Cobb voters gave a resounding rebuke to school board member Kathie Johnstone on Tuesday. The one-term incumbent, who has been dogged by controversy over laptop computers and evolution-disclaimer stickers, lost in a landslide.

First-time office seeker John Crooks drew 75 percent of the vote while Johnstone, the board’s former chairwoman, received 25 percent. Crooks jumped to an early lead and maintained it through the evening.

Gathering with supporters at Ritters Restaurant on Lower Roswell Road, Crooks was jubilant as his numbers rolled up. “I’m very humbled at what the Republican voters in the Post 6 community have elected me to do,” he said.

But the Baptist minister, who serves as administrator at Roswell Street Baptist Church, isn’t popping the Perrier yet. He faces one more hurdle for the Post 6 seat. In November, he takes on Democrat Beth Farokhi, a retired Georgia State University College of Education administrator.

Crooks said he’ll be ready. “I look forward to facing my opponent in the fall campaign,” he said. “I hope we confine the debate to the issues in a positive manner.”

In an aggressive campaign, Crooks hammered Johnstone on the failed take-home laptop proposal that would have put computers in the hands of all middle and high school students. Johnstone chaired the board in 2005 and championed the sweeping technology proposal that later was abandoned by the board as too costly. The courts ruled that it would have been illegal for the school board to spend Special Purpose Local Option Sales Tax dollars on the laptops because that isn’t what the board promised voters in the SPLOST referendum.

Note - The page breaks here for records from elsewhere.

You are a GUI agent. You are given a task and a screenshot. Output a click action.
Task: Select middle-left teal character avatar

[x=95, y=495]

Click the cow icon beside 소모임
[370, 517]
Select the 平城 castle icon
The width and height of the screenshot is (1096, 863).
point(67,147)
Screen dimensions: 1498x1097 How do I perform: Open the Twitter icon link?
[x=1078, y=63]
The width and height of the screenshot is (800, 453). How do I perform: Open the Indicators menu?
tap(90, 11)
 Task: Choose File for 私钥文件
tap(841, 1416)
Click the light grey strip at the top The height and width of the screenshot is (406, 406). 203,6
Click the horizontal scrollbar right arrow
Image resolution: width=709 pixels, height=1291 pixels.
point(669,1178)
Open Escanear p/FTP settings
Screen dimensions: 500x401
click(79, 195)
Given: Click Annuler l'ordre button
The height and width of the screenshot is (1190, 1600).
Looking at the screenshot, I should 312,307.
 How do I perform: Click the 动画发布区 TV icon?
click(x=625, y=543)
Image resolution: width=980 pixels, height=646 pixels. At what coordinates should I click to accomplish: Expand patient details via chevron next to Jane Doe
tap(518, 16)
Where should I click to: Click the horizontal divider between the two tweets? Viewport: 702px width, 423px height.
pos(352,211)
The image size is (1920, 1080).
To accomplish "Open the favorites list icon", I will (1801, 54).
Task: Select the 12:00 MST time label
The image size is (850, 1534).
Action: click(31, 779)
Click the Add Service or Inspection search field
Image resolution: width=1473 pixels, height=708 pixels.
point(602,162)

Even in defeat Tuesday night, Johnstone stood by her actions of the past four years and her efforts to equip students with the take-home computers.

“I would not change anything I did over the last four years,” she said. “Giving today’s technology tools to today’s kids was the right thing to do. Perhaps we failed in communication.”

Johnstone pinned her defeat to the fact that she chaired the board during an intense time of controversy over everything from evolution-disclaimer stickers on textbooks to redistricting and the failed laptop computer proposal.

“I was chairman through much of what went on,” she said. “It was my face on television speaking for the board. I think people who were truly informed, the people who worked in the district, understood the good things that happened here.”

Al Daniel, one of the last voters Tuesday evening at the Mount Bethel precinct at Johnson Ferry Baptist Church, voted for Crooks.

“I was concerned with the laptop scandal,” he said. “I want a board that is accountable. Sometimes change is good.”

East Cobb resident Larry Baugh didn’t like the idea of handing out laptops to students either. He also voted for Crooks. “I didn’t agree with a computer for everybody. I consider $100 million to be rather expensive and students would break them, lose them or sell them.”